**Consignes**
Citez mot pour mot le passage du document commençant par « Parmi les thématiques » et se poursuivant jusqu’à « su se hisser. ».

Dans sa préface au recueil de poèmes, concise et précise à la fois, René de Ceccatty rappelle que l’italien, ultime langue d’adoption, a permis à Edith Bruck de revenir sur les années à la fois destructrices et formatrices de sa vie. Elle avait certainement besoin d’être portée par cette chaleur mélodique pour revivre, à travers une grammaire et des mots radicalement différents du hongrois, le vif de son existence en y combinant distance et intimité. « Insatiable remémoration », dit justement de Ceccatty qui a rassemblé avec elle ce recueil au titre reprenant le premier vers du poème d’ouverture : Pourquoi aurais-je survécu ? Comme si cette question s’adressait à Primo Levi, dont elle a été proche. Pourquoi ? « Sinon pour témoigner / avec toute ma vie / avec chacun de mes gestes / avec chacune de mes paroles », écrit-elle. S’en trouve ainsi déplacé le « ici il n’y a pas de pourquoi » de l’intérieur du camp qui résonnait dans Si c’est un homme, vers une justification testimoniale qu’elle semble tenir à bout de bras dès 1975, date du poème. Si l’on entend dans ces vers l’écho d’une fatigue qui rappelle celle de Levi à la même époque, Edith, contrairement à ce dernier, continue de la porter toute sa vie. « Notre devoir est / de vivre et jamais de mourir / Pourquoi Primo ? », lui demande-t-elle encore récemment dans les derniers vers du poème « Une promenade avec Primo Levi » (2021).

Cette anthologie rassemble soixante-quatre poèmes venant de recueils parus dans plusieurs maisons italiennes entre 1975 et 2021. Les trois premiers ont été respectivement écrits en 1975, 1990 et 2021, les suivants adoptent une progression chronologique. Toutefois il était très judicieux de ne pas signaler à chaque poème sa date de parution, mais d’en regrouper le récapitulatif à la fin du volume. Car, précisément, ce que nous lèguent ensemble Edith Bruck et son écriture ne relève pas de la succession d’un calendrier. D’ailleurs, le recueil se clôt sur « La patrie » soulignant à quel point les convictions d’Edith Bruck ne se sont jamais émoussées en plus d’un demi-siècle.

Parmi les thématiques qui parcourent ces pages, le corps y est extrêmement présent ; peut-être l’italien y est-il pour quelque chose, mais le corps est présent sans les apprêts qui feraient oublier la vieillesse et ses dérangements. Pas de coquetterie chez cette femme qui porte sur le monde comme sur elle-même un regard direct – grâce aux détours de cette langue qui lui est propre bien qu’originellement étrangère. Cette tâche n’est pas aisée à qui prend de l’âge, a fortiori, après avoir vécu les humiliations et la déchéance physique de la déportation. Mais c’est l’évocation récurrente de la mère qui reste la plus frappante, cette « figure de l’absolu » (de Ceccatty) à la hauteur de laquelle seul son compagnon d’une soixantaine d’années, Nelo Risi, a presque su se hisser.

**Extrait de données**

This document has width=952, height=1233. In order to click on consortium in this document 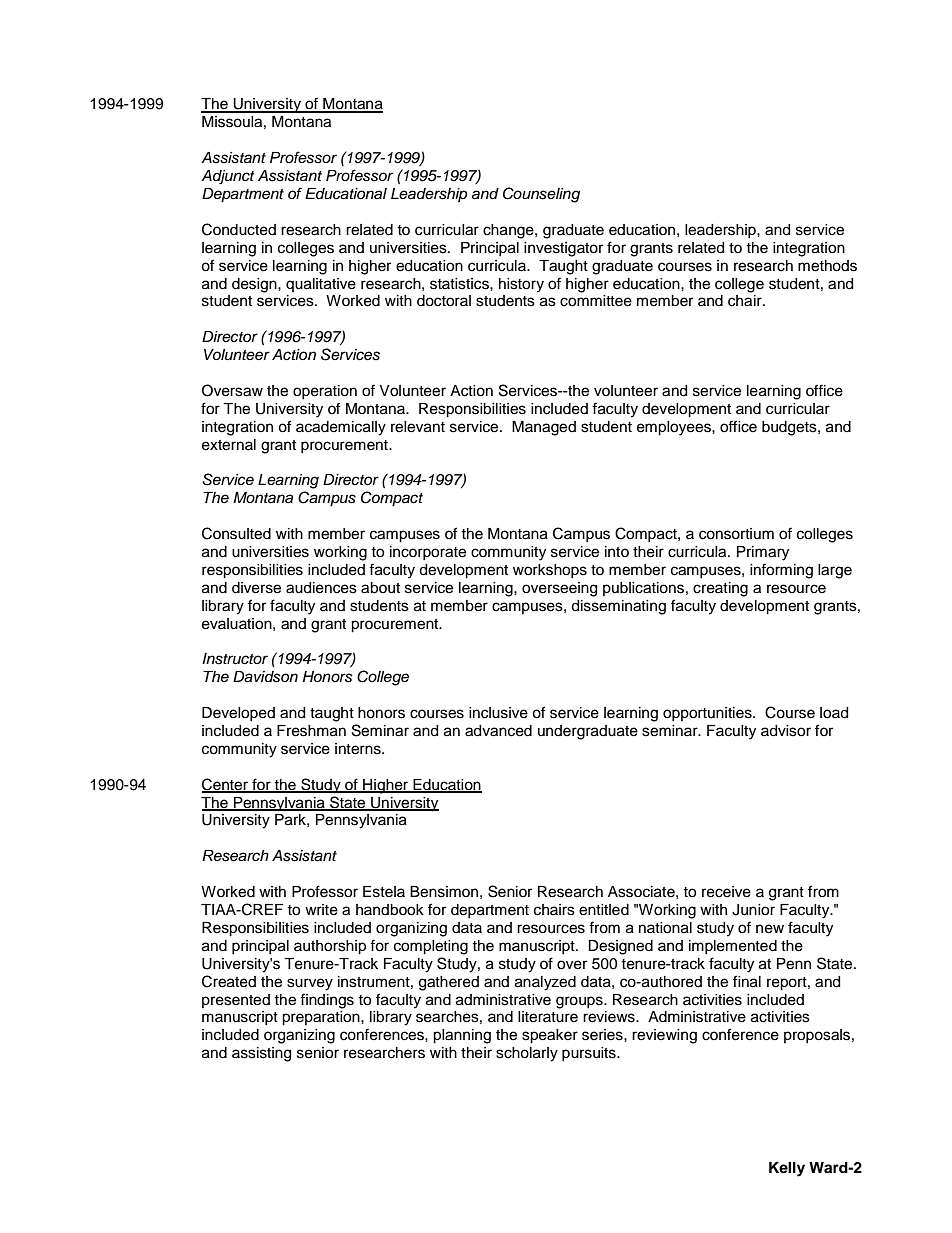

**Corrigé**
Parmi les thématiques qui parcourent ces pages, le corps y est extrêmement présent ; peut-être l’italien y est-il pour quelque chose, mais le corps est présent sans les apprêts qui feraient oublier la vieillesse et ses dérangements. Pas de coquetterie chez cette femme qui porte sur le monde comme sur elle-même un regard direct – grâce aux détours de cette langue qui lui est propre bien qu’originellement étrangère. Cette tâche n’est pas aisée à qui prend de l’âge, a fortiori, après avoir vécu les humiliations et la déchéance physique de la déportation. Mais c’est l’évocation récurrente de la mère qui reste la plus frappante, cette « figure de l’absolu » (de Ceccatty) à la hauteur de laquelle seul son compagnon d’une soixantaine d’années, Nelo Risi, a presque su se hisser.